[START Listing]
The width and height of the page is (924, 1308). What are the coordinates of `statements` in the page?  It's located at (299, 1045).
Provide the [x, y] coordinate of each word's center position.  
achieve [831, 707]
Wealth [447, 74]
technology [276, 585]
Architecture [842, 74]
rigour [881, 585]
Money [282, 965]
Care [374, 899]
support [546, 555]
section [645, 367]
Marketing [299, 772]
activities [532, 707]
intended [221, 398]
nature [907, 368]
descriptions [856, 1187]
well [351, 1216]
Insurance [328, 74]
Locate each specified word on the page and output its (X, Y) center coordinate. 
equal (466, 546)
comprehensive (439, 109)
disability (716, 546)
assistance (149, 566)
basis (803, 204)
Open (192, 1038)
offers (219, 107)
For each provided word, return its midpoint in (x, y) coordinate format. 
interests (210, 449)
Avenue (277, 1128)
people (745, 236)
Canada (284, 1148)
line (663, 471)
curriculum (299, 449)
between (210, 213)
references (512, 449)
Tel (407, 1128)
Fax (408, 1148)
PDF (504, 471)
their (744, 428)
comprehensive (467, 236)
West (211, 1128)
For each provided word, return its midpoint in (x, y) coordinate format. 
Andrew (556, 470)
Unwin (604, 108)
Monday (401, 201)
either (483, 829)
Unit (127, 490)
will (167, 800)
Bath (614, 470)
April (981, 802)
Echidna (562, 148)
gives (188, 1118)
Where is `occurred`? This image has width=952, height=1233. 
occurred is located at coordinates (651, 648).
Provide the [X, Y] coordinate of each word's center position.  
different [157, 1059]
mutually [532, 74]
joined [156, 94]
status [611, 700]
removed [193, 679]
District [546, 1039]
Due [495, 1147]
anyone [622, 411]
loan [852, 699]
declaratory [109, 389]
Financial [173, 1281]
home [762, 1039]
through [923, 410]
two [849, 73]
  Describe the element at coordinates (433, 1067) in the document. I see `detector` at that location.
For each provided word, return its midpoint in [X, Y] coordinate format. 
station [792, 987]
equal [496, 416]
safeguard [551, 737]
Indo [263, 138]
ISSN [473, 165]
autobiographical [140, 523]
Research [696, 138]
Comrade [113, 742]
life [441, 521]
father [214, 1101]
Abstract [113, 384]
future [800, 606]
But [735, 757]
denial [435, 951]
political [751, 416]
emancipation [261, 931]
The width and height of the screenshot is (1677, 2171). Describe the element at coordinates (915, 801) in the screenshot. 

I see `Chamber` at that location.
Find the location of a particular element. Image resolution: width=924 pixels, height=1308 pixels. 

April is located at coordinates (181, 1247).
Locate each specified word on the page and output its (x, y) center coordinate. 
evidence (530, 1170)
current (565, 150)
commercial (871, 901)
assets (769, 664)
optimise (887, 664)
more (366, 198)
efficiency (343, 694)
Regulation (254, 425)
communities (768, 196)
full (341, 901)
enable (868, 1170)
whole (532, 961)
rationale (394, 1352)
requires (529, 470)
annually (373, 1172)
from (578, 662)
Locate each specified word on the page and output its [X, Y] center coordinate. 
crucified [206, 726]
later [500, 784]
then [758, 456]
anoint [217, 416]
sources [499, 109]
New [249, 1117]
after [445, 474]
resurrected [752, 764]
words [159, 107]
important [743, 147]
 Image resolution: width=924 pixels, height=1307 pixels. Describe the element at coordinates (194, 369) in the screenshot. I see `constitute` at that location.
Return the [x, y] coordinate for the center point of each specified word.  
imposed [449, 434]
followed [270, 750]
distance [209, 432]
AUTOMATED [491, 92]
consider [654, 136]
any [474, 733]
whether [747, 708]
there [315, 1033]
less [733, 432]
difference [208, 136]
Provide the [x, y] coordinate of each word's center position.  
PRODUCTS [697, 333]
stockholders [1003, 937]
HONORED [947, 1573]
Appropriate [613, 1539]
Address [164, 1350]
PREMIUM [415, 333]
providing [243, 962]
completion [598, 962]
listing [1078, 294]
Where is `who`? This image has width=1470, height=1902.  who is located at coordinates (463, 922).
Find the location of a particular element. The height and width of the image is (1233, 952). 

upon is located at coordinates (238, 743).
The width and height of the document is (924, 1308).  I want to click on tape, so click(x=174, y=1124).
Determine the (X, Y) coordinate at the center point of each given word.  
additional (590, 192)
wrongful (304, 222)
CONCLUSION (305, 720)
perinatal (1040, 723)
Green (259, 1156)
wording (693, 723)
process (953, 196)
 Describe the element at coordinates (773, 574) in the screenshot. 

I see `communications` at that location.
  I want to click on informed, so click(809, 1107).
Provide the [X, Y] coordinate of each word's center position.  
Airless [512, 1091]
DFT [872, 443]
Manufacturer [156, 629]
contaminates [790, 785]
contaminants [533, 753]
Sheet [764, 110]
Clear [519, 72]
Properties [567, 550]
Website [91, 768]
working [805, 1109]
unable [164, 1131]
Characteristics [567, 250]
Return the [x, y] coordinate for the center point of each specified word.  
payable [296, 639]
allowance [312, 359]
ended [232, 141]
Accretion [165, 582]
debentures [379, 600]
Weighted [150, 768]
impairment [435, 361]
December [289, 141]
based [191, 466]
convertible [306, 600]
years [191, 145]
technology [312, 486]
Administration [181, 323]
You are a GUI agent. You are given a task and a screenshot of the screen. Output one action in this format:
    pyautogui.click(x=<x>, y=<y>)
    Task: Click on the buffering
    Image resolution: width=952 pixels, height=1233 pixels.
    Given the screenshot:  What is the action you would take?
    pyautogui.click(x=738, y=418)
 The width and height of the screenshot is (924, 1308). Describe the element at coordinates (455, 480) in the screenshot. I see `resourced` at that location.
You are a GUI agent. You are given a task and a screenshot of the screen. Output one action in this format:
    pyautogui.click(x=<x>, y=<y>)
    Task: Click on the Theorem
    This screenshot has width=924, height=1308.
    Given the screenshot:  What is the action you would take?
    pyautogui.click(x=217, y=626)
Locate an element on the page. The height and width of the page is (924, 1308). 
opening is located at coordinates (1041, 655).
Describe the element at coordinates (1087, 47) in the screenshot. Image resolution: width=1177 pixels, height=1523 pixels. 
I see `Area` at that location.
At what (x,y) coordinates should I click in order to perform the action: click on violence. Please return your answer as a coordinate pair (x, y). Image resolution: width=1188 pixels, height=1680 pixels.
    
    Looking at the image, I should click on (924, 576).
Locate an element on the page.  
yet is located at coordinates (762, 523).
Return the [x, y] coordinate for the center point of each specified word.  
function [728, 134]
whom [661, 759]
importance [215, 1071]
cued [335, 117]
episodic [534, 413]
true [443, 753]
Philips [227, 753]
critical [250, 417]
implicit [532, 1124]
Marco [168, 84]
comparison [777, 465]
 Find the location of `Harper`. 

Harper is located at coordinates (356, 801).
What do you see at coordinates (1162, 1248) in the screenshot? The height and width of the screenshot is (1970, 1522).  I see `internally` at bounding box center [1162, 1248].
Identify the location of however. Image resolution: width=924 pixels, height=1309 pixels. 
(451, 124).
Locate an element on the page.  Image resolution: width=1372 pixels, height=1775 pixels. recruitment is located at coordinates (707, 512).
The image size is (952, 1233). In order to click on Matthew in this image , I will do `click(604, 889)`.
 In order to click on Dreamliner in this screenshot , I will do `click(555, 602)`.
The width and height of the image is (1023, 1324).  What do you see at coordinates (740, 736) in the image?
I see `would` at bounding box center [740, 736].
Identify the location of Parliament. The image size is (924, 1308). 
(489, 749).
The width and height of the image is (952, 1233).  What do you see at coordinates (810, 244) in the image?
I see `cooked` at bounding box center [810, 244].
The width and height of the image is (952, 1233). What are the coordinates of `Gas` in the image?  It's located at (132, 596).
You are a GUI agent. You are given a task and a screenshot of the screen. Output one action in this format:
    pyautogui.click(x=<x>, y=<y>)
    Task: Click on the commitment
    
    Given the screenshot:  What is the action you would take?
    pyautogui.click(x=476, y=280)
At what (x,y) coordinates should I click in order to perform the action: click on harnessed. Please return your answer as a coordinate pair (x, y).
[END Listing]
### [Direction]
Can you pull out every line in the items above that contains the string "bounding", copying each one in full?

### [Solution to this task]
What do you see at coordinates (1162, 1248) in the screenshot? The height and width of the screenshot is (1970, 1522).  I see `internally` at bounding box center [1162, 1248].
I see `would` at bounding box center [740, 736].
I see `cooked` at bounding box center [810, 244].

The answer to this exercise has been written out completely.